Tooth Extraction and Dental Implants
Following an extraction, preservation of the jaw bone supporting the tooth is very important for a natural looking and properly functioning replacement. Every person at some point in there life will need a tooth extracted. Infections, trauma and pathology are just some of the reasons people lose teeth. Unfortunately, once a tooth is lost, the surrounding bone begins to atrophy (dissolve away). Research indicates 40% of the bone will be lost in 6 months. Should the extracted tooth be in the smile zone, this bone loss can create a very awkward looking, non-symmetrical smile. If the lost tooth was to be replaced by a dental implant, that 40% bone loss could make dental implant placement impossible.
Two procedures are recommended to control bone loss following extraction:
Ridge Preservation (Tooth Socket Preservation)
Careful management of extraction sockets after tooth removal prevents unsightly bone loss and provides a better cosmetic outcome for tooth replacement. A Ridge Preservation is the best way to manage bone resorption and consists of careful extraction of the tooth, debridement of the soft tissue of the tooth socket, preparation of the bony socket walls and placement of bone grafts into the socket with coverage by a resorbable membrane. This procedure takes about 1 hour and usually results in a faster and less complicated healing than standard tooth extraction.

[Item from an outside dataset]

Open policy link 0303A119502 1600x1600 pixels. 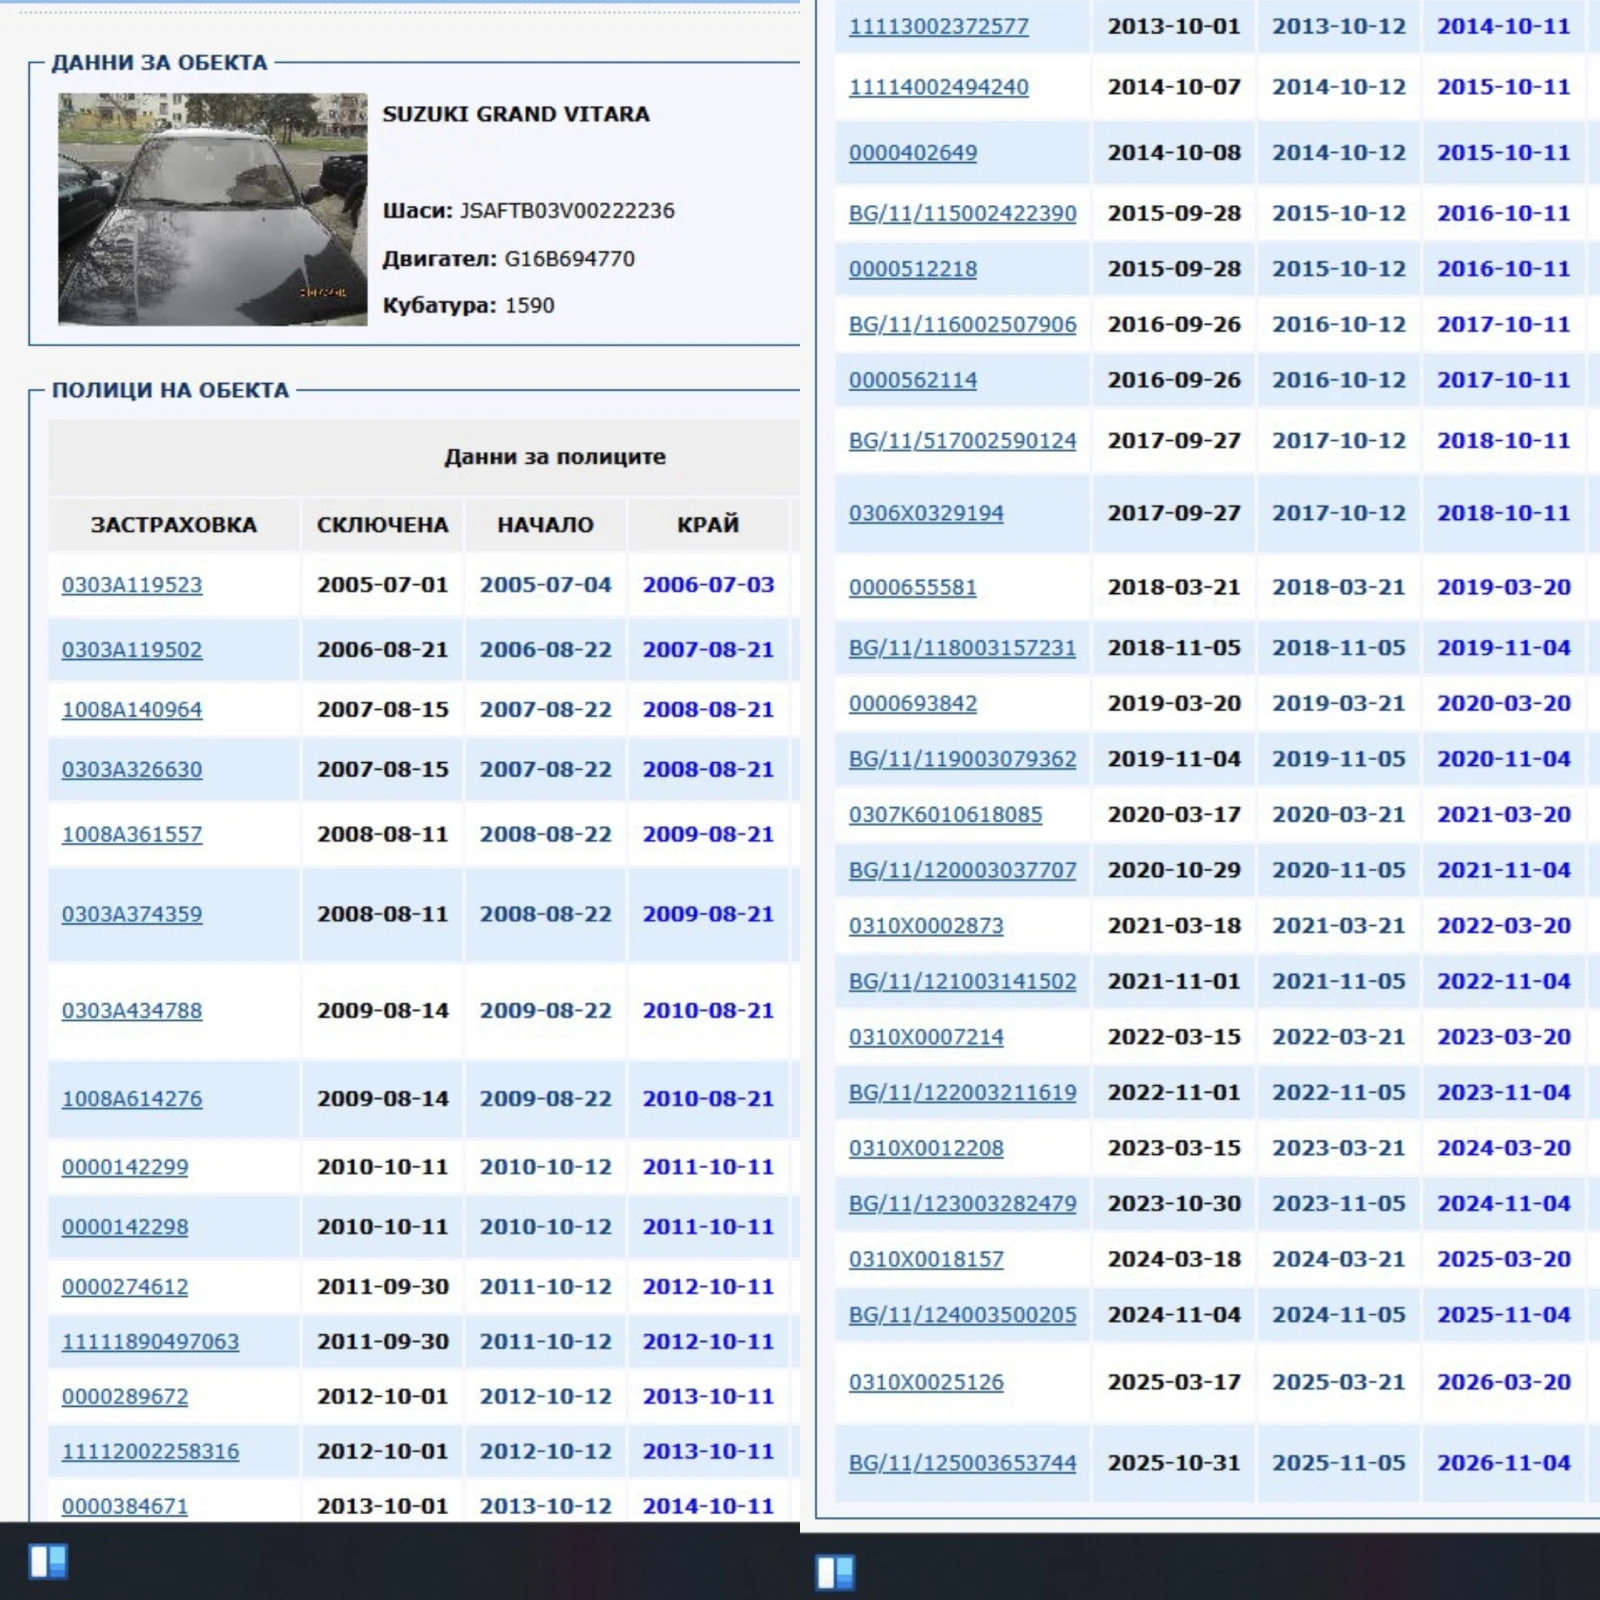[132, 650]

Your browser does not support iframes.
Should a tooth have to be extracted in an emergency situation outside our office or if the tooth was previously removed, a ridge preservation is not possible and the socket must be allowed to heal before rebuilding bone. The procedure is then called a ridge augmentation.
Ridge Augmentation (Rebuilding Previously Lost Bone)
Once a tooth is extracted, 40% of the surrounding bone can be lost in the first 6 months. Often, patients begin to notice indentations and loss of symmetry in the area. In many instances, the magnitude of bone loss is such that not enough bone remains to place an implant. When enough bone does exist, it is often not thick enough to support a ‘natural looking’ tooth. The best way to prevent and lessen bone loss is to have a ridge preservation graft at the time of extraction.
Once bone has been lost, a ridge augmentation procedure can be performed to regrow lost bone. This procedure consist of adding bone to the area and coverage of the bone with a resorbable membrane. Once the graft has matured, an implant can be placed. If the bone loss is severe, multiple procedures may be necessary.
Immediate Implant Placement following Tooth Extraction
In today’s fast-paced world, healing time is constantly being shortened. Immediate dental implants are dental implants placed into an extraction socket at the time of tooth removal and bone grafting. In this situation, the dental implant and bone mature together. This can shorten the overall healing time of the dental implant process. Unfortunately, immediate implants can only be placed in certain situations. Infections, previous root canal treatments and soft tissue architecture can hamper the placement of an immediate implant. Although researchers have shown success, knowledge of the wound healing process as well as bone physiology often lean the practitioner to a more conservative (slower) approach.